Chief Judge Diane Wood wrote that the plaintiffs’ claims fall within the scope of the integration mandate under the Department of Justice’s interpretation. The FSSA’s action to switch waivers separates disabled and non-disabled persons and is a violation. The state argued the mandate only applies to people who have actually been institutionalized, but the 7th Circuit said that interpretation is too narrow. The state also argued that availability of another waiver is a safeguard against gaps in the care the patients now receive, but since the patients are ineligible for those other waivers, it makes no difference, the 7th Circuit ruled.
The plaintiffs argued for changes in the requirements for the A&D waiver and the Community Integration and Habilitation Medicaid Waiver to allow them to be placed on either of those, since those have no caps.

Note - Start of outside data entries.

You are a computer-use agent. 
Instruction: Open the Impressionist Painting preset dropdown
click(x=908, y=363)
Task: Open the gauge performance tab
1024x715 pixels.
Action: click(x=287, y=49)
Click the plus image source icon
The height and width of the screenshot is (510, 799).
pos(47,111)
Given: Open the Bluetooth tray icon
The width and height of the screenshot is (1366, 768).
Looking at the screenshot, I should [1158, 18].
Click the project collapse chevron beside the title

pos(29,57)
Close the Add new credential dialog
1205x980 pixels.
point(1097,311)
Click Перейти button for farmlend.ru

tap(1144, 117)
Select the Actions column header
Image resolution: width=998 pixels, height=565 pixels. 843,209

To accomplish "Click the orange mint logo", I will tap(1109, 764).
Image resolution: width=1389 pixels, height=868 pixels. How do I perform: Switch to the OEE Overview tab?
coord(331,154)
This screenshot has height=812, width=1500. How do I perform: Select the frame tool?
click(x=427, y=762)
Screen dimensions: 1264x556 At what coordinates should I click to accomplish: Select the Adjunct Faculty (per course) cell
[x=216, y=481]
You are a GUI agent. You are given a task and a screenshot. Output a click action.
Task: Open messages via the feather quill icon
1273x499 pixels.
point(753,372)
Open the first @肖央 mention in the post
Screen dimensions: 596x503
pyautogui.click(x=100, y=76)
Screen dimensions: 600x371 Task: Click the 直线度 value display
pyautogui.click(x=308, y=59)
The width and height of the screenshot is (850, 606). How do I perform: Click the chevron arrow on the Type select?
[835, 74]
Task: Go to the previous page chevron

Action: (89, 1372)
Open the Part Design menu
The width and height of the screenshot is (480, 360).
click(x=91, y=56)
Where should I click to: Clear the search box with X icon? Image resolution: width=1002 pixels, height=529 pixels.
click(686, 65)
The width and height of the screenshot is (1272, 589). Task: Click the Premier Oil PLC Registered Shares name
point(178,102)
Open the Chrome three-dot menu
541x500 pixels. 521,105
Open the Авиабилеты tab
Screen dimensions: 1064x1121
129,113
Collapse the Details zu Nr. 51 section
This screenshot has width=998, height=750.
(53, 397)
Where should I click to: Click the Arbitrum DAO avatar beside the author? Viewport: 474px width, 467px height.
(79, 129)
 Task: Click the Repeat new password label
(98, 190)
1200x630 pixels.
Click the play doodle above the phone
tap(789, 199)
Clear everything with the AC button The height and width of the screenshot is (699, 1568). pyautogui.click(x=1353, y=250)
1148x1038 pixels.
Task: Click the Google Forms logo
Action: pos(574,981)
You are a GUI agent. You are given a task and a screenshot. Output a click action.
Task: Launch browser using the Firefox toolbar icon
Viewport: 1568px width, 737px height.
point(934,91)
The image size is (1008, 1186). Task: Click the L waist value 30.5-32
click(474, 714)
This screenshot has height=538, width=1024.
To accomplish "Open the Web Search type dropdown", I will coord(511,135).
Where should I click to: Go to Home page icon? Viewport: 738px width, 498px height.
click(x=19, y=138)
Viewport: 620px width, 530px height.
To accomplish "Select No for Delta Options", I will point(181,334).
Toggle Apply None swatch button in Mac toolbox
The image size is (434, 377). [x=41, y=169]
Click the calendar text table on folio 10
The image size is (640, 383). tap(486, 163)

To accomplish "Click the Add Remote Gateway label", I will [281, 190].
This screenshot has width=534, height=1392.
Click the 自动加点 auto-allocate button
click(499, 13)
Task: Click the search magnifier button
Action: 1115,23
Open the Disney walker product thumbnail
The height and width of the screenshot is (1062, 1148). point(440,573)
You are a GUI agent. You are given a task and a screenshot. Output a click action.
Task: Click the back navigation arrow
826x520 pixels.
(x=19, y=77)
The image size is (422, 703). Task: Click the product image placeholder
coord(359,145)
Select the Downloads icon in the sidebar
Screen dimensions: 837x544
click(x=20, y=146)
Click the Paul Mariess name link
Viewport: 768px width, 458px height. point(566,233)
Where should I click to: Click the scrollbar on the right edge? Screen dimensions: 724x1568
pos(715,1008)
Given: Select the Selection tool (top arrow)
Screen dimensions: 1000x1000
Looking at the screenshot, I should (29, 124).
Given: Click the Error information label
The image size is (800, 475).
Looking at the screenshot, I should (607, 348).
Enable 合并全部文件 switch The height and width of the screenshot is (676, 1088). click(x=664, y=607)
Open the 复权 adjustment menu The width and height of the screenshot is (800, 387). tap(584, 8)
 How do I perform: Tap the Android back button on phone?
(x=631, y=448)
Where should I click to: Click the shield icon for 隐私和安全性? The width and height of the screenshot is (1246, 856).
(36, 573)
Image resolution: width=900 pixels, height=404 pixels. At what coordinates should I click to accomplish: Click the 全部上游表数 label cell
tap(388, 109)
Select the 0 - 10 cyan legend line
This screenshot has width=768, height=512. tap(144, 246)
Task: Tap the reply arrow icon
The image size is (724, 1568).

The 7th Circuit said Indiana offered no evidence that changing these requirements would fundamentally alter their programs. “The state has made no showing that its criteria are ‘necessary for the provision’ of the relevant services in this case,” Wood wrote. “It cannot avoid the integration mandate by binding its hands in its own red tape.”
However, Wood wrote that patients do have a choice in how they spend their money under the waivers, and this creates a genuine issue of fact as to whether the policy has caused their isolation from the community.
The plaintiffs also were seeking class certification for all people who were moved from the A&D waiver to the FS waiver and are not on the other capless waiver who also require more services than the FS waiver provides. However, the 7th Circuit agreed with the District Court that this definition was too vague, despite “serious reservations.” Wood wrote the court did not know what the word “require” meant: if that was for medical purposes, community interaction or some other purpose.
The 7th Circuit remanded the case for further proceedings to determine if the waiver move violated the mandate.
The cases are Karla Steimel and Thomas Maertz, et al. v. John J. Wernert, Secretary of the Indiana Family and Social Services Administration, 15-2377; and Michael Beckem and Lois Beckem v. Indiana Family and Social Services Administration and John J. Wernert, Secretary of the Indiana Family and Social Services Administration, 15-2389.